What was the November 1981 Kitchen Accord?

Answer

An overnight constitutional deal struck on November 4 to 5, 1981 in the kitchen of the National Conference Centre in Ottawa among federal Justice Minister Jean Chrétien and provincial Attorneys-General Roy McMurtry (Ontario) and Roy Romanow (Saskatchewan), which broke the deadlock between Pierre Trudeau and the provinces over patriation; the deal added the section 33 notwithstanding clause to the Charter of Rights and Freedoms in exchange for nine provinces' consent.

Explanation

The November 1981 Kitchen Accord was an overnight constitutional deal struck on November 4 to 5, 1981 in the kitchen of the National Conference Centre in Ottawa (now the Government Conference Centre) among federal Justice Minister Jean Chrétien and provincial Attorneys-General Roy McMurtry (Ontario) and Roy Romanow (Saskatchewan). The deal broke the deadlock between Pierre Trudeau and the Gang of Eight provinces (excluding Ontario and New Brunswick) over patriation. The Kitchen Accord added the section 33 notwithstanding clause to the Charter of Rights and Freedoms in exchange for nine provinces' consent. Quebec did not consent to the deal.
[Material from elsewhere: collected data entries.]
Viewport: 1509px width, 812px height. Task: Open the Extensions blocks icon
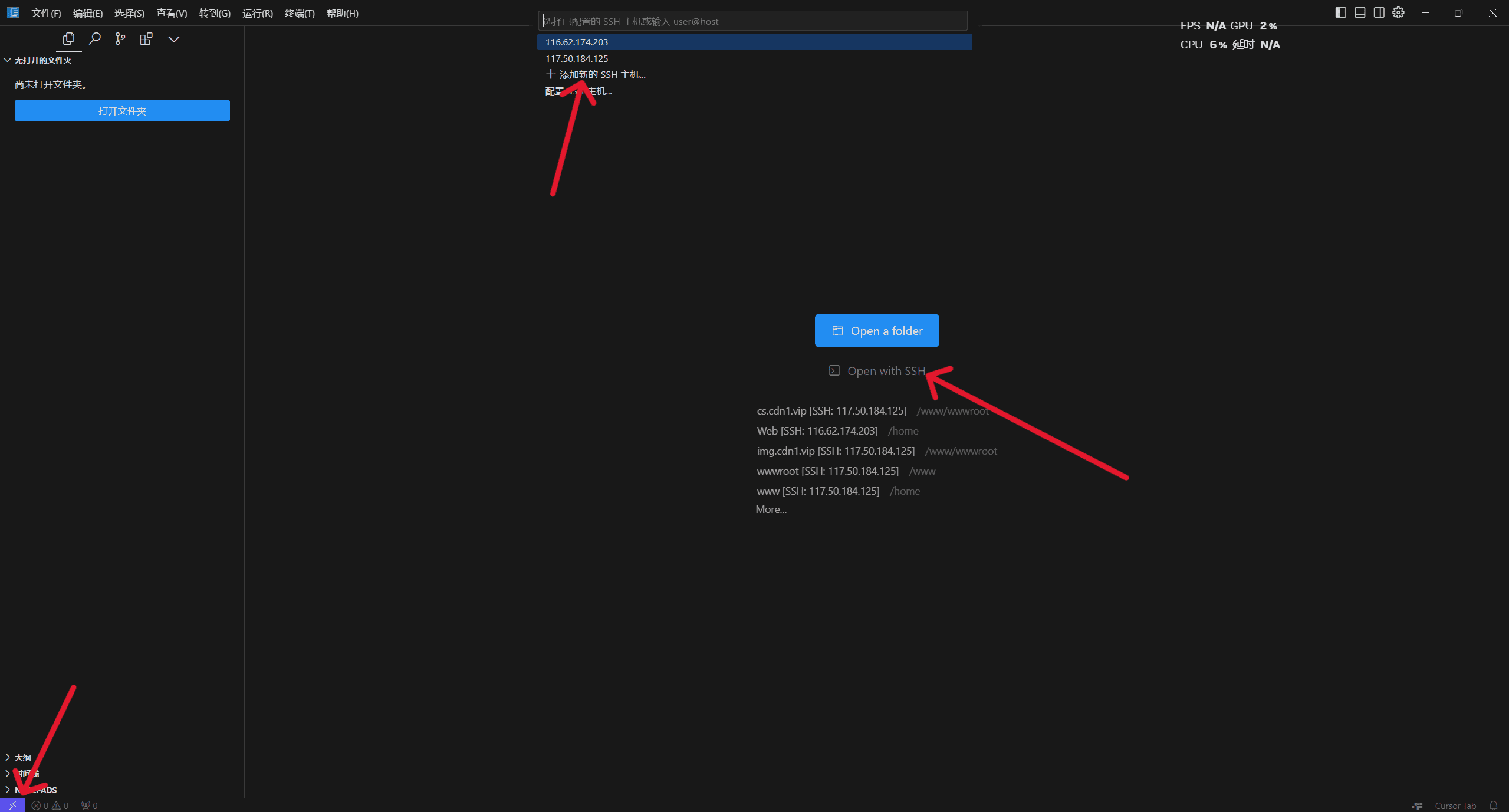click(146, 39)
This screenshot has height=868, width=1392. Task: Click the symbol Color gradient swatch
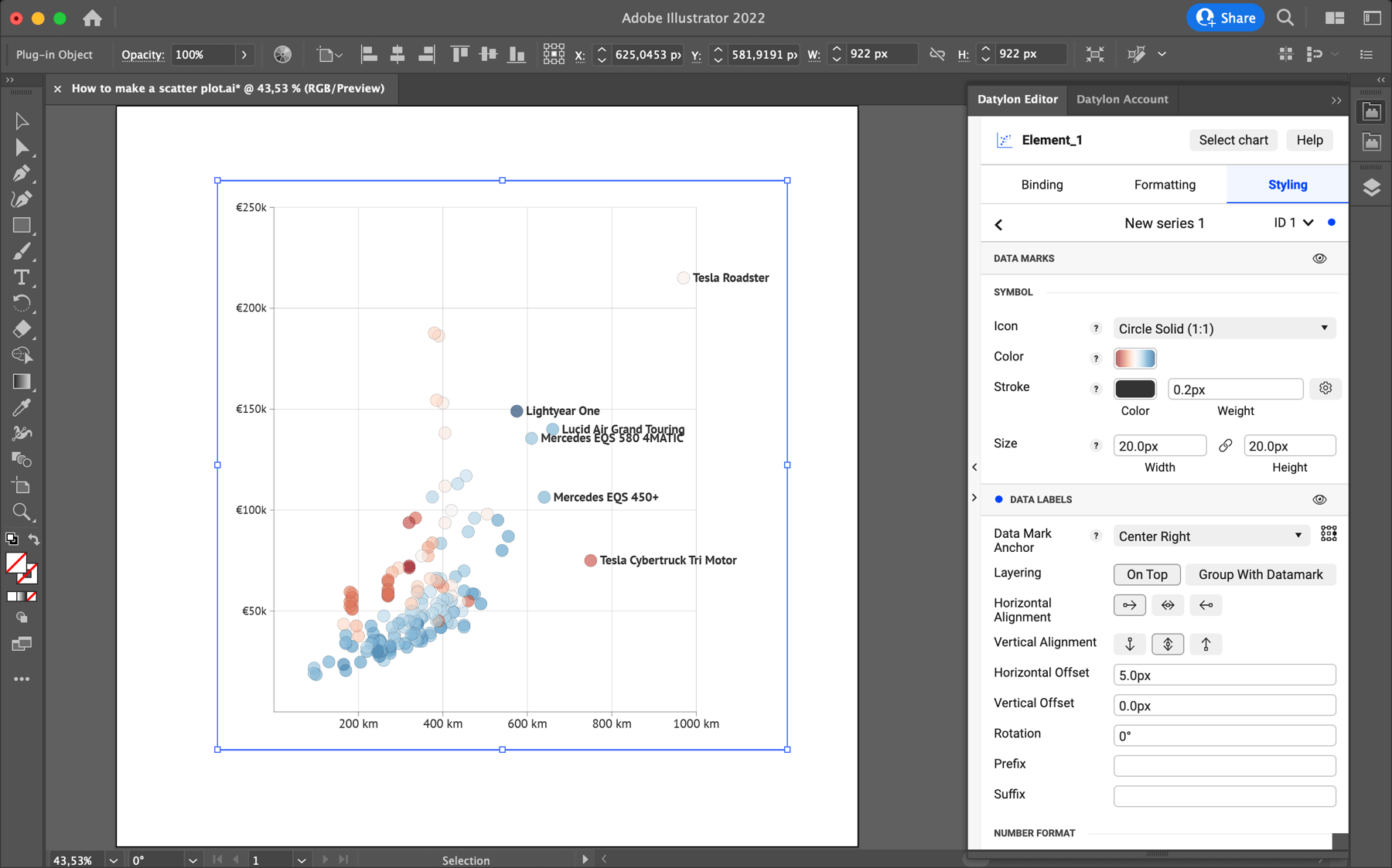(x=1135, y=357)
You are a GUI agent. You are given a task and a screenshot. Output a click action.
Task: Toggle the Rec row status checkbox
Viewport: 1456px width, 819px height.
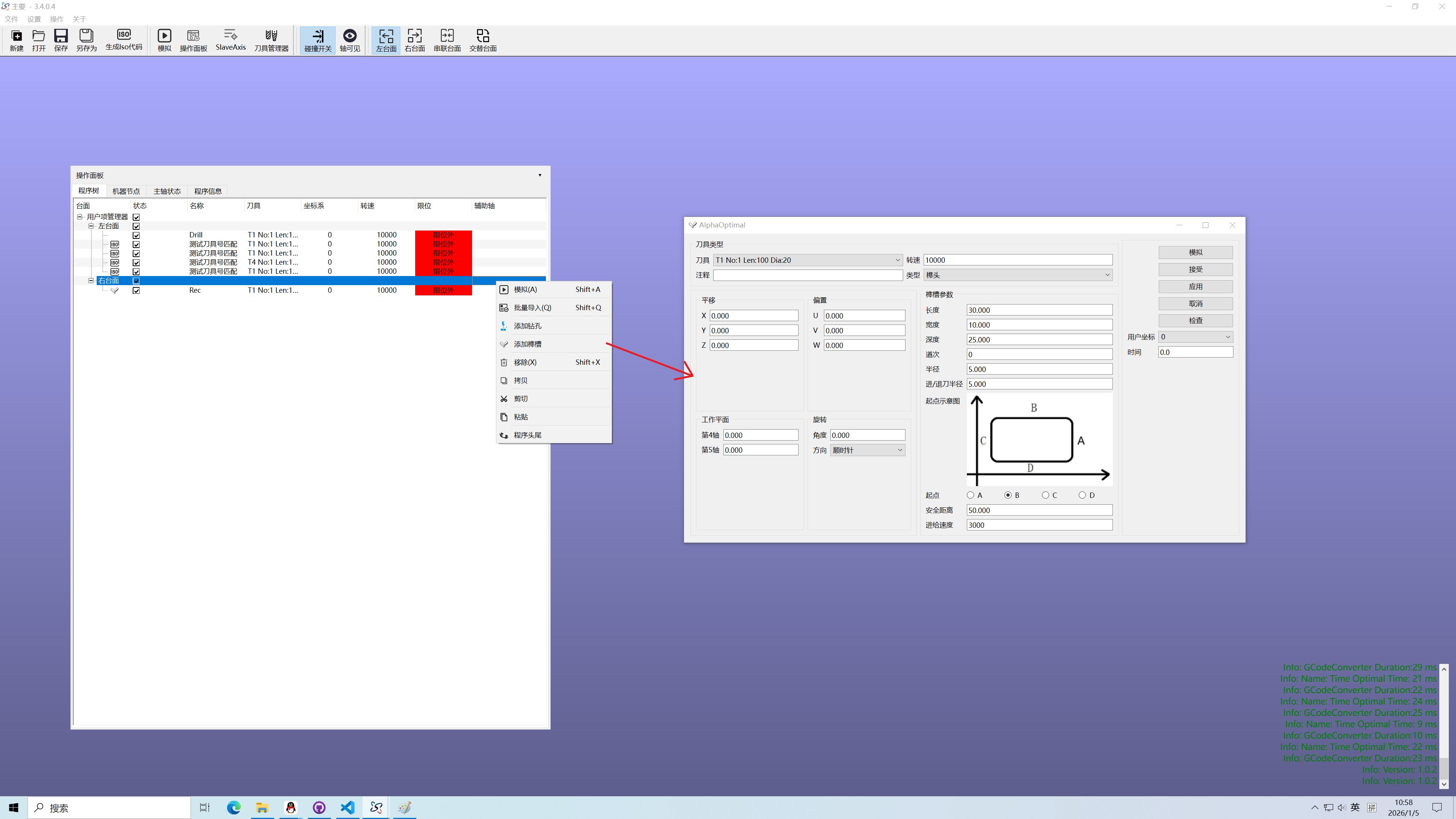point(136,290)
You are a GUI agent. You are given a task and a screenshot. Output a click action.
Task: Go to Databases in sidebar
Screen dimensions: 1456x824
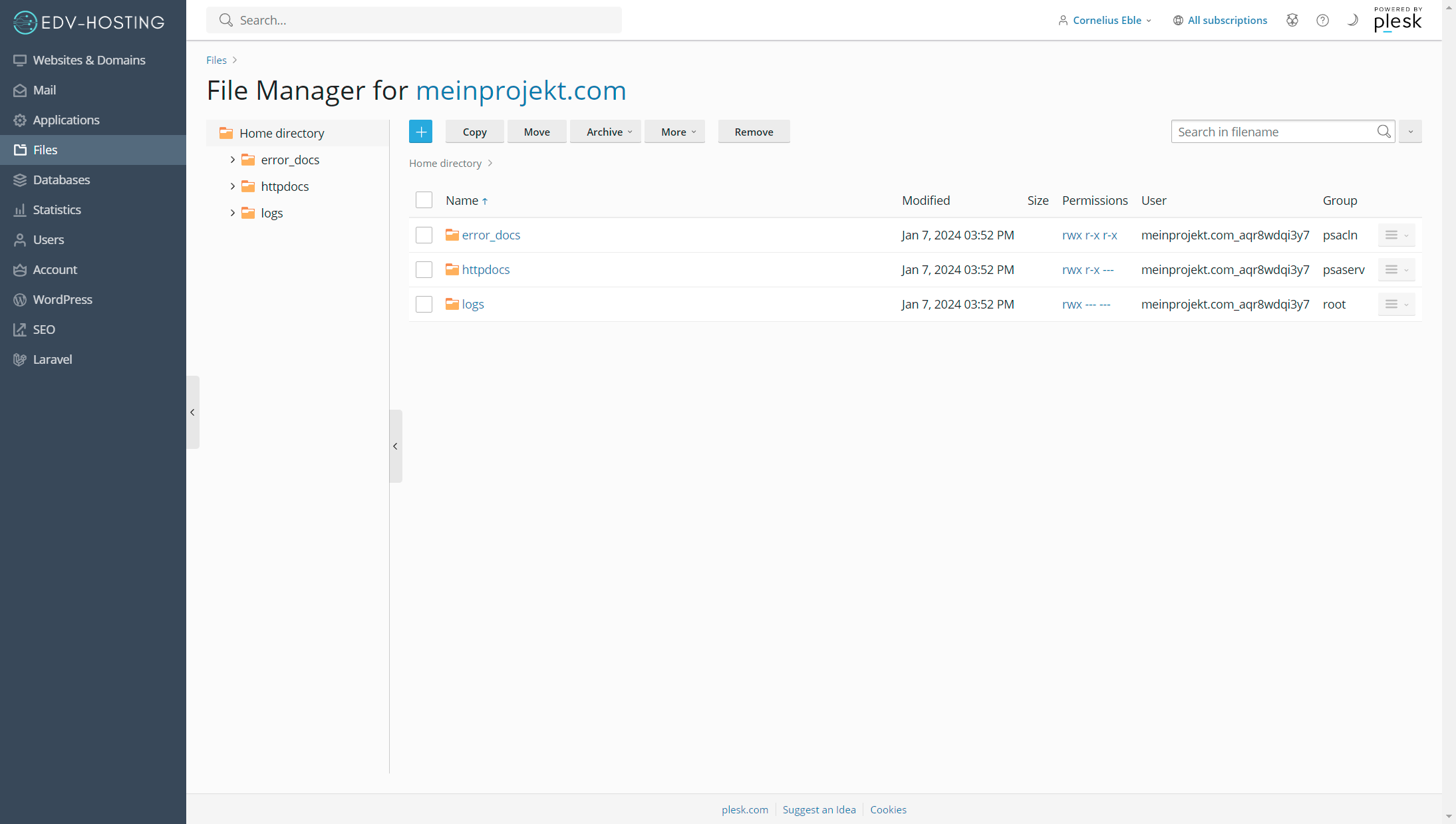(x=61, y=180)
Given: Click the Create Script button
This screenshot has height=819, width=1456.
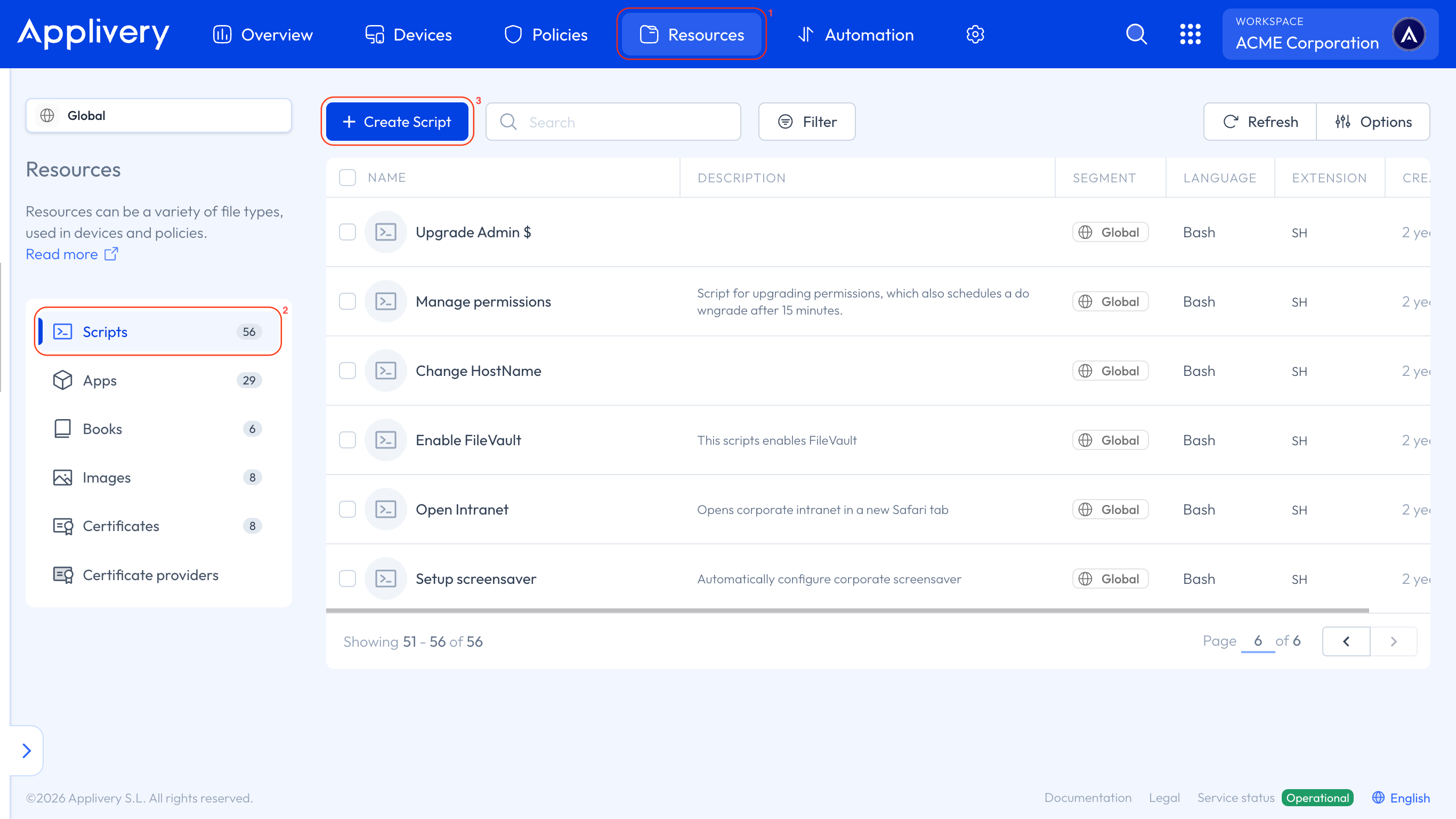Looking at the screenshot, I should click(x=397, y=122).
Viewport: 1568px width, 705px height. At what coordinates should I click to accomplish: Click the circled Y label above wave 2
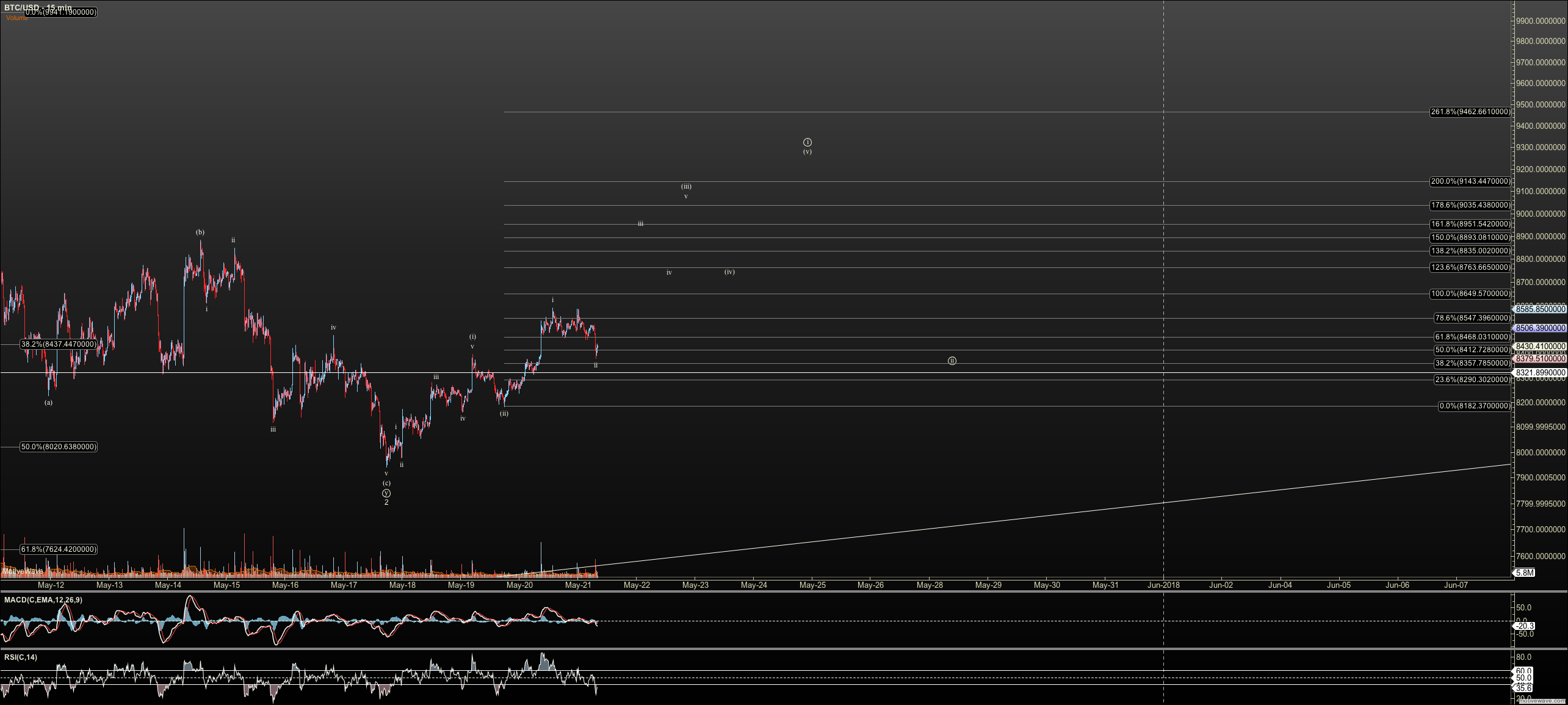pos(386,493)
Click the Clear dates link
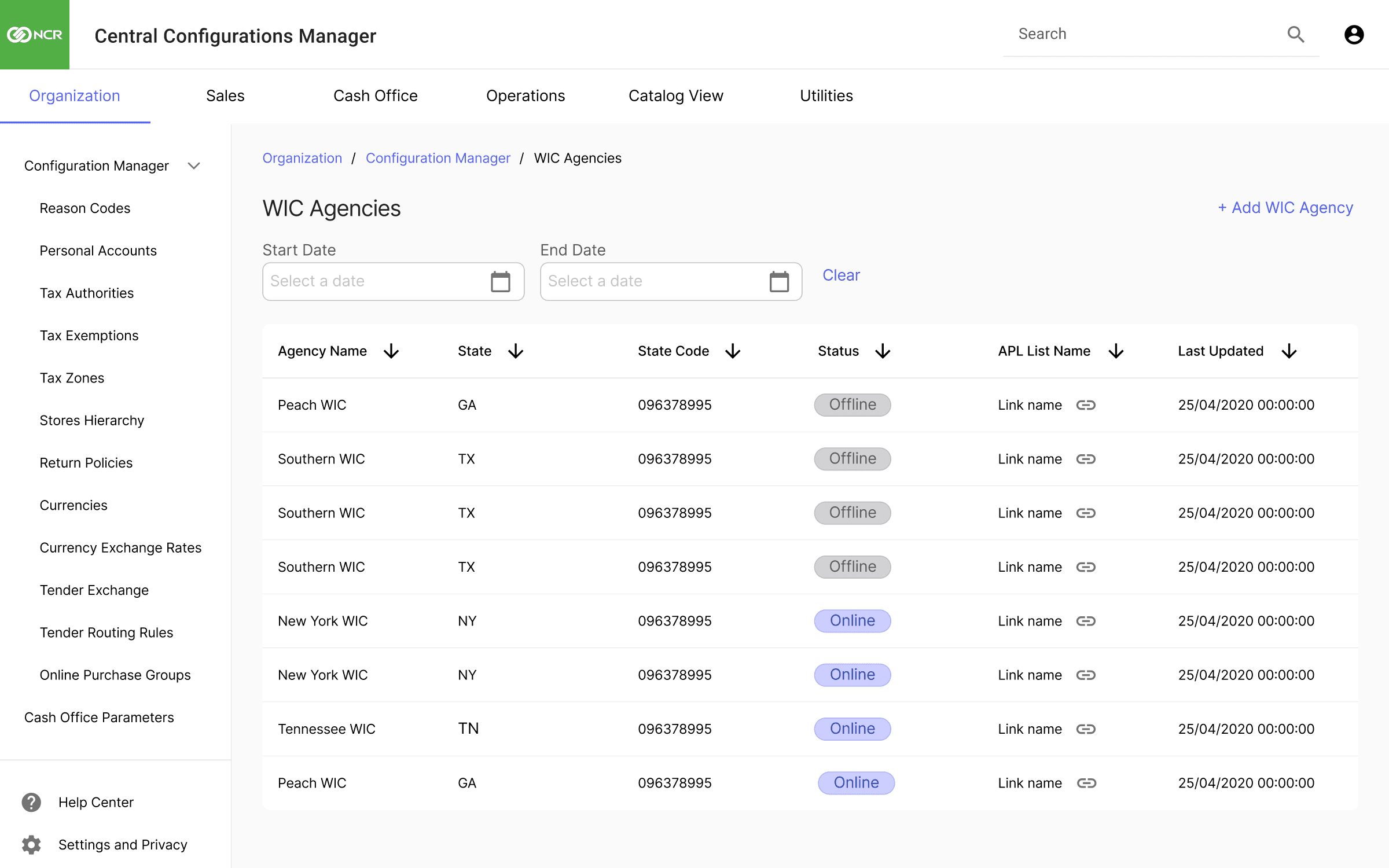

The federal-provincial First Ministers' Conference of November 2 to 5, 1981 was the decisive constitutional negotiation. The Conference followed the September 28, 1981 Supreme Court of Canada Patriation Reference. All ten provinces and the federal government negotiated for four days. By the evening of November 4, 1981 the Conference appeared deadlocked: Trudeau insisted on a Charter of Rights binding the provinces, while the Gang of Eight (Quebec, BC, Manitoba, Newfoundland, Saskatchewan, Alberta, Nova Scotia, Prince Edward Island) demanded a weakened Charter or none at all.

The breakthrough was negotiated late that night. Saskatchewan Attorney-General Roy Romanow (NDP) and Ontario Attorney-General Roy McMurtry (PC) met federal Justice Minister Jean Chrétien (Liberal) in the kitchen of the Conference Centre. They developed a compromise: the federal Charter would be retained, but provinces would have the right to override Charter sections 2 (the fundamental freedoms), 7 to 14 (legal rights), and 15 (equality rights) for renewable five-year periods using the section 33 notwithstanding clause. The amending formula would also be modified to allow provinces to opt out of constitutional amendments affecting provincial powers (with financial compensation in matters of language and culture).

The next morning (November 5, 1981) Trudeau and seven of the eight Gang of Eight Premiers agreed to the package. Quebec Premier René Lévesque was not present at the late-night kitchen negotiations and did not consent. Lévesque had stayed at his hotel across the river in Hull, Quebec; the other Gang of Eight Premiers had stayed at the Chateau Laurier in Ottawa, allowing easier overnight communication. Lévesque later called the Kitchen Accord 'la nuit des longs couteaux' (the night of the long knives), regarding it as a betrayal. The Quebec government refused to sign the Constitution Act, 1982, and Quebec has never formally accepted the 1982 Constitution. The Kitchen Accord remains a deeply contested moment in Canadian constitutional history. Roy Romanow later served as Premier of Saskatchewan (1991 to 2001); Roy McMurtry later served as Chief Justice of Ontario (1996 to 2007); Jean Chrétien later served as Prime Minister of Canada (1993 to 2003).

Why this matters for your test

The Kitchen Accord broke the Patriation deadlock and produced the Constitution Act, 1982 over Quebec's objection. Recognising the November 4 to 5, 1981 negotiation and the addition of the notwithstanding clause gives candidates two specific anchors.